Dec. 1, 1996 – Vrabel's senior season ends with a Rose Bowl appearance, Ohio State's first in 12 years, and Vrabel again repeats as the league's Defensive Lineman of the Year after making 48 tackles in the regular season with 16 TFL and nine sacks. He finishes the slate with 64 career TFL (he'd add two more in the bowl game to reach 66) and 36 sacks, both school records.
"There's been a lot of great players who have come through and set a tradition," he said. "Just to be able to be mentioned with some of those guys who played here and just see your name in there once or twice will be a good feeling later on down the road."
Conley was full of praise as well even though Vrabel's numbers had dipped a bit from previous campaigns.
"I think he had his best year," Conley said. "If you look at every game film and watch what he did, he was dominant at his position. There can be no more dominant defensive end in the country than Mike Vrabel.
"He completely dominated the tight ends that we played. A lot of teams tried to double on him and that freed somebody else up. He just did a tremendous job."

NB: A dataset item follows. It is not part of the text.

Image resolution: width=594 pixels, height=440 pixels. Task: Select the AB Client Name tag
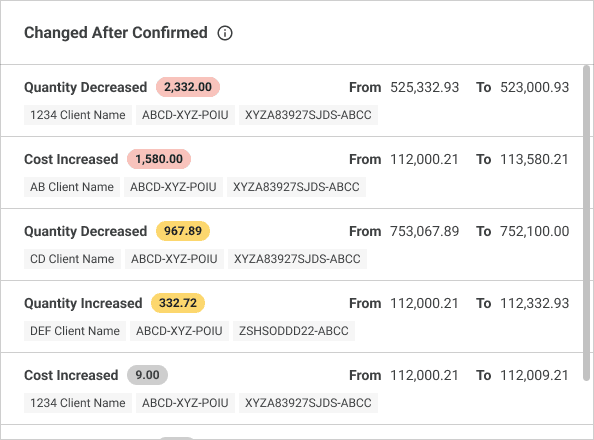72,187
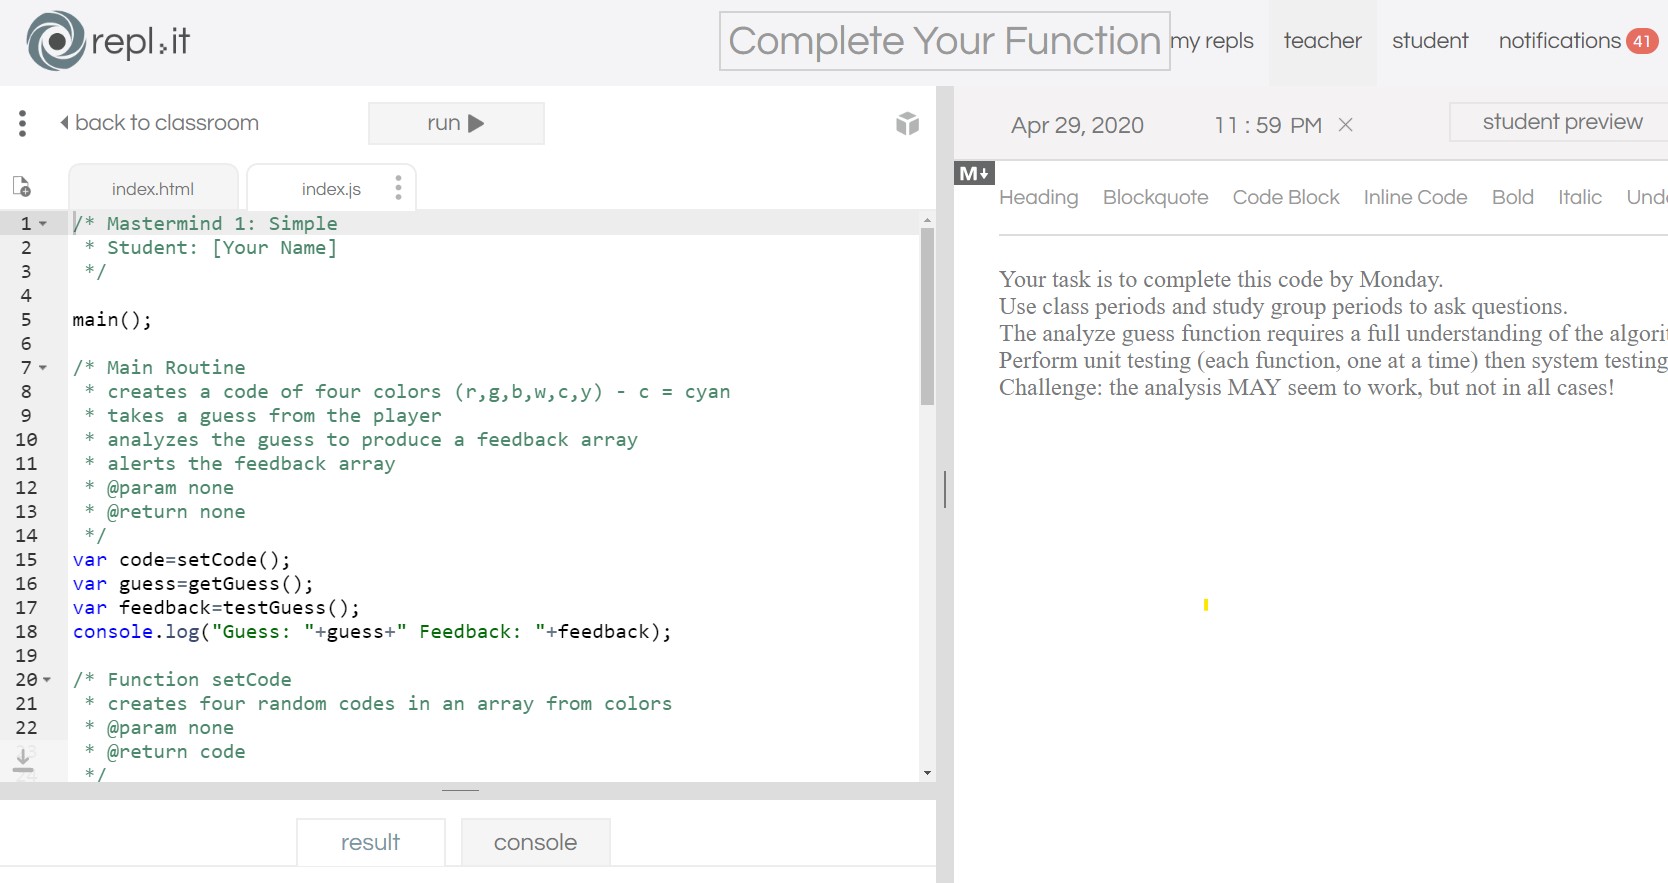The image size is (1668, 883).
Task: Click the Complete Your Function title field
Action: (x=944, y=41)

Conley also notes that Vrabel was moved inside from his previous spot of lining up outside the tight end, which was perhaps one reason why his numbers fell a bit.
The move was designed to help OSU shut down opposing running games and offenses as a whole, and it worked – the Buckeyes allowed only 10.4 points and 243.3 yards per game.
When asked about what he would take with him from Ohio State, Vrabel had an answer seemingly planned out.
"The idea of being able to play here with a lot of great people, being able to make a lot of great friends and be coached by some of the best coaches in the country," he replied. "Every day, after you go to class, you come over here and work to get better.
"These are the people that you've been family with for four years. There are some special memories. When you come to a school like Ohio State, you play in a lot of big games.
"If anything else, you can still you say you were an Ohio State football player. Bottom line, that carries a lot of weight. Old guys still talk about that now – remember when we played at Ohio State.
"When we're old and gray, we can sit back and have a beer and people will talk about being an Ohio State Buckeye."